Example text/calendar data part:
BEGIN:VCALENDAR
VERSION:2.0
PRODID:-//Arelion//Change Management Tool
BEGIN:VEVENT
<...>
END:VEVENT
END:VCALENDAR
becomes:
BEGIN:VCALENDAR
VERSION:2.0
PRODID:-//Arelion//Change Management Tool
BEGIN:VEVENT
<...>
END:VEVENT
END:VCALENDAR
Planned Work PWIC277299 Notification from Arelion
iCalendar parser tries to split each line string against :, but fails on the last line that was added:
Traceback (most recent call last):
File "/Users/user/Desktop/lab/python/circuit-maintenance-parser/circuit_maintenance_parser/parser.py", line 86, in parse
result = self.parser_hook(raw, content_type)

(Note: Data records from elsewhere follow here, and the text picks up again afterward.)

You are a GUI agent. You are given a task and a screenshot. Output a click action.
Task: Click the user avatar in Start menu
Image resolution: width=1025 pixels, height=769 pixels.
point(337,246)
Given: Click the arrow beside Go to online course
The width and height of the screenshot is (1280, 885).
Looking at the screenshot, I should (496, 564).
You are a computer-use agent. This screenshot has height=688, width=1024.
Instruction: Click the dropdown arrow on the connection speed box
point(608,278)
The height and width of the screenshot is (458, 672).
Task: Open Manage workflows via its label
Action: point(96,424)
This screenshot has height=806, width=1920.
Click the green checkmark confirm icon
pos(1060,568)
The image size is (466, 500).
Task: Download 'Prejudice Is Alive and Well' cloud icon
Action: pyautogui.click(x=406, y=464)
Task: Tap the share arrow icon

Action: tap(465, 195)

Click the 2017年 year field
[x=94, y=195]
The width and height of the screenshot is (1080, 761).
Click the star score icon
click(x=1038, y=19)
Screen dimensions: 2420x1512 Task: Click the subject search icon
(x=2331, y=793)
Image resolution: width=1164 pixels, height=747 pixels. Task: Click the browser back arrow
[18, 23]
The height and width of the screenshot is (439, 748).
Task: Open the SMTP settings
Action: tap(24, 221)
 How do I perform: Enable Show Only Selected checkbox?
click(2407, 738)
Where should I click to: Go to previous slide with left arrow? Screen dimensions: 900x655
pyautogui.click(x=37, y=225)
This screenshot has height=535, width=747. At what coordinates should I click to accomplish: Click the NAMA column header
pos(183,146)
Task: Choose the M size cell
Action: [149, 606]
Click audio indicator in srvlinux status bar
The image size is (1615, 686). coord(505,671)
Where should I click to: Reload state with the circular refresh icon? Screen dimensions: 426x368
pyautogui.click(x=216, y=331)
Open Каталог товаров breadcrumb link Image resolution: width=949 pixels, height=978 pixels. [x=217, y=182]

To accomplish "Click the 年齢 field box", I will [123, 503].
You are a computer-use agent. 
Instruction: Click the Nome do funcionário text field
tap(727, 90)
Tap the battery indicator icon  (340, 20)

^^^^^^^^^^^^^^^^^^^^^^^^^^^^^^^^^^^
File "/Users/user/Desktop/lab/python/circuit-maintenance-parser/circuit_maintenance_parser/parser.py", line 119, in parser_hook
gcal = Calendar.from_ical(raw)
^^^^^^^^^^^^^^^^^^^^^^^
File "/Users/user/Library/Caches/pypoetry/virtualenvs/circuit-maintenance-parser-1EhK8r3--py3.12/lib/python3.12/site-packages/icalendar/cal.py", line 331, in from_ical
name, params, vals = line.parts()
^^^^^^^^^^^^
File "/Users/user/Library/Caches/pypoetry/virtualenvs/circuit-maintenance-parser-1EhK8r3--py3.12/lib/python3.12/site-packages/icalendar/parser.py", line 353, in parts
raise ValueError(
ValueError: Content line could not be parsed into parts: 'Planned Work PWIC277299 Notification from Arelion': Planned Work PWIC277299 Notification from Arelion
To overcome this in my local environment I changed
| if part.type.startswith("text/") or part.type.startswith("html"): |
to
if part.type.startswith(("text/", "html")) and part.type != "text/calendar":
to skip the subject addition for text/calendar parts, but I am not sure if this is the best solution. (Maybe enabling LLM parser shouldn't introduce a way to interfere with other parsers altogether?) If it is, let me know and I will raise a PR to implement it.